年度末プラスαの多忙につきだいぶあいだが空いてしまいました。デッドライン読書会の第52回の課題図書は「継続的デリバリーのソフトウェア工学」でした。

なぜに継続的デリバリーと書籍のタイトルに名付けたのかがいまいち分かりませんでしたが、ソフトウェアの開発にソフトウェア工学を取り戻そうという指南書としてとても良い本でした。なお、著者のデビッド・ファーリー氏は「継続的デリバリー」の本も出しています。

ソフトウェア工学とは
ソフトウェア開発は「実験的であるべし」っていう言葉だけが先行しがちな雰囲気を最近感じているので、実験的とはどういうことかの考え方を整理した冒頭の科学・工学・工芸・ソフトウェア工学の解説は繰り返し開くことになりそうです。勉強になりました。

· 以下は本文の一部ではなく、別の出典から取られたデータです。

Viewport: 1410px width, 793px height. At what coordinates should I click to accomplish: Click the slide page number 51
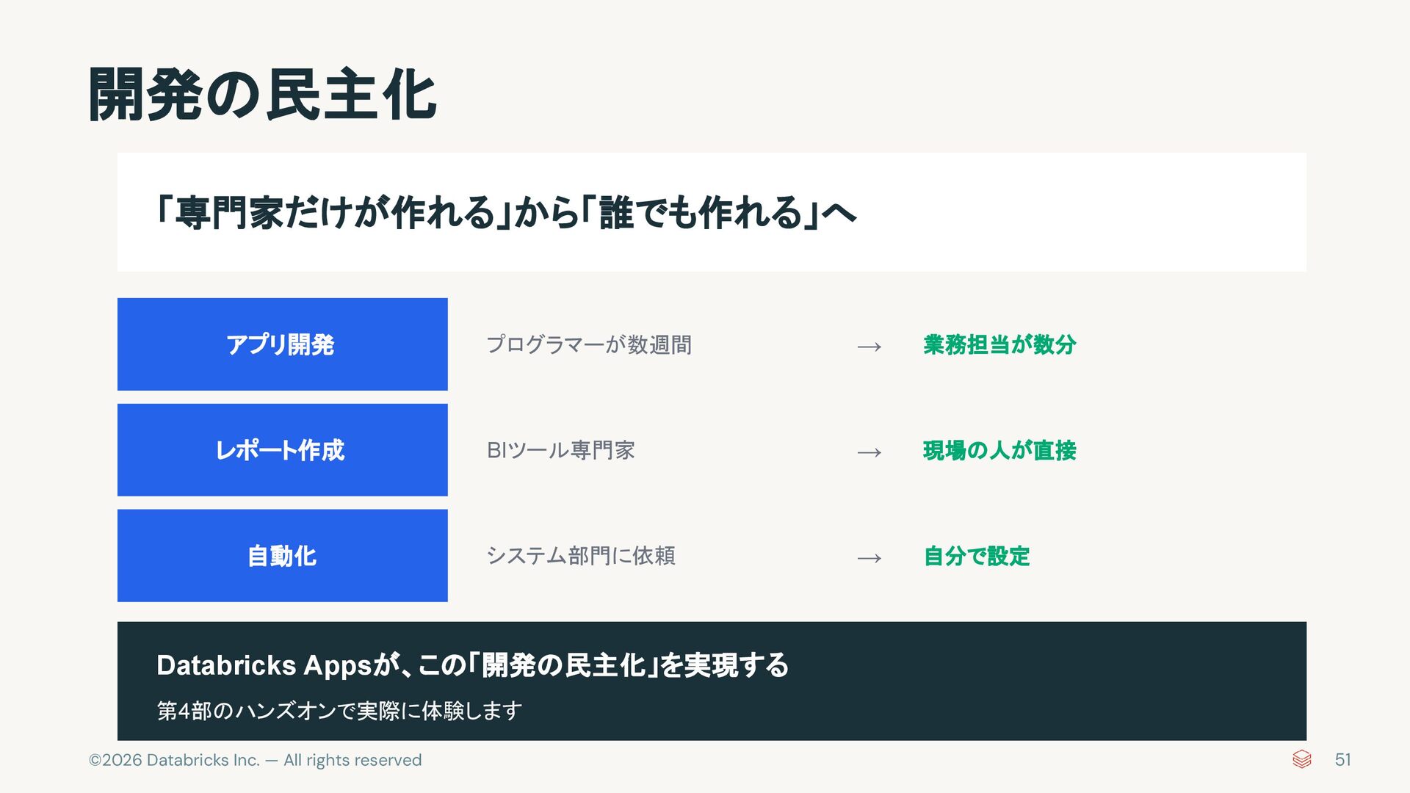point(1342,760)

ソフトウェア工学とは、ソフトウェアの現実的な問題に対する効率的、経済的な解を見つけるための経験的、科学的なアプローチの応用のことである。
1.2 ソフトウェア工学とはなにか
これを満たすために我々エンジニアは「学びのエキスパート」兼「複雑さ管理のエキスパート」を目指すのだと。つまり、、、
- 学びのエキスパート
- 反復的な作業
- フィードバック
- 漸進主義
- 実験主義
- 経験主義
- 複雑さ管理のエキスパート
- モジュラー性
- 凝集度
- 関心の分離
- 抽象化
- 疎結合
- これらを満たす実践的なツール
- テスト可能性
- デプロイ可能性
- スピード
- 変数の管理
- 継続的デリバリー
「学びのエキスパート」はアジャイル開発の考え方・思想に沿ってる感じ、「複雑さ管理のエキスパート」はアーキテクトの帽子を被ったときに悩みそうな話題ですかね。でも両方含めて、12の原則に入っているとも言えるのでしょうか。
工芸的なチームと工学的なチーム
個人的には言葉の響き的には工芸的なチームが好きですが…
「工芸的」とは職人芸を持つ人たちの集まりだと。例えるなら数ミリの精度で工作物を作れるチーム。人間的な能力の限界が長けている人たちの集まり。「工学的」とはより精度の高いものを作る機械を作ることができる人たちの集まり。メタな技術を持っているため数ミリではなく精度を追い求めることにより原子レベルの仕事ができるようになると。
本書で「数週間稼働している複雑なシステムにエラーが起きた」ときの両チームの振る舞い方の違いを使って説明していました。
工芸的なチームは、おそらくもっと徹底的にソフトウェアをテストすることになるでしょう。
2.9 反復性と計測精度
工学的なチームは、問題が起きるのを待つのではなく、計測精度の高い手段を使います。
2.9 反復性と計測精度
こういう捉え方の対比おもしろいですね。ここでいう「工学的なチーム」の振る舞い方は、まずは仮説ありきということなんでしょう。(科学の基礎として本書では、特徴づけ→仮説の定立→予測→実験を示している)
本書は新しい概念を示しているわけではない
1968年に提唱された「ソフトウェア工学」という言葉と、ここ30年ほどの成果をまとめたのが本書の位置づけのようです。監訳者(榊原氏)の解説では、
『継続的デリバリー』や『LeanとDevOpsの科学[Accelerate]』、『ドメイン駆動設計』、『チームトポロジー』あたりの書籍と、あとは『人月の神話』を読んだことがある人なら(かなりの読者があてあはまりそう)(略)
解説「継続的デリバリーのソフトウェア工学」の歩き方
だいぶ読者の「学びのエキスパート」レベルを上げてきましたね…wこれらに加えるとすると『エクストリームプログラミング』、『テスト駆動開発』が基礎にあると理解しました。(たしか引用されていました。参考書籍が最後にまとまってくれていると嬉しかったなぁ)
次のはどうしよう
決めてないので、これから相談して決めるところから。次は第53回です。